En choisissant de tourner son film à New York, sur les lieux de l'action, en pleine activité (des mecs chargeaient les bateaux et ça filmait), plutôt qu'à Hollywood dans un studio bien équipé, Kazan a réussi à choper une indiscutable authenticité, mais tout en montrant la vie dure de ces gars qui gagnent quelques dollars pour un boulot pénible, le film n'est pas pour autant un réquisitoire contre la corruption qui règne sur les docks newyorkais, Kazan s'intéresse à d'autres thématiques, notamment des moments de sensibilité symbolisés par la fameuse scène des pigeons avec Brando et Eva-Marie Saint.
L'efficacité du film tient aussi à sa formidable interprétation, dont celle de Brando laisse une marque (diction, démarche, regards, tendresse), mais le reste du casting est de première force, avec des acteurs comme Karl Malden, Rod Steiger et surtout Lee J. Cobb, acteur spécialisé dans les rôles de sublimes crapules (comme ici, Johnny Friendly, patron du syndicat) et de forts en gueule qui éructe ses dialogues avec rage (rappelez-vous ses scènes de gueulard dans 12 hommes en colère).

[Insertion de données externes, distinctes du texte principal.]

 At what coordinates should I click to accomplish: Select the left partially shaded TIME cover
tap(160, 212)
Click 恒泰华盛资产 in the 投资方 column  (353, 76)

L'ennui avec ce film, c'est qu'il est difficile de ne pas remarquer qu'il pose le problème de la délation et de la trahison à une époque où en Amérique, on était en pleine "chasse aux sorcières", et que Kazan ayant figuré parmi les témoins passant devant la commission des activités anti-américaines, a fini par balancer tous ses potes communistes. Le film fut d'ailleurs reçu au début par des réactions violentes et vu comme une apologie du mouchardage ainsi qu'une agression contre les syndicats persécutés par le MacCarthysme, avant de récolter un succès critique et une pluie de récompenses (dont 8 Oscars, peut-être un peu trop selon moi, mais bon...) Bref, en dehors de ça, il faut d'abord y voir un film très réaliste dont la puissance dramatique n'a rien perdu de son impact.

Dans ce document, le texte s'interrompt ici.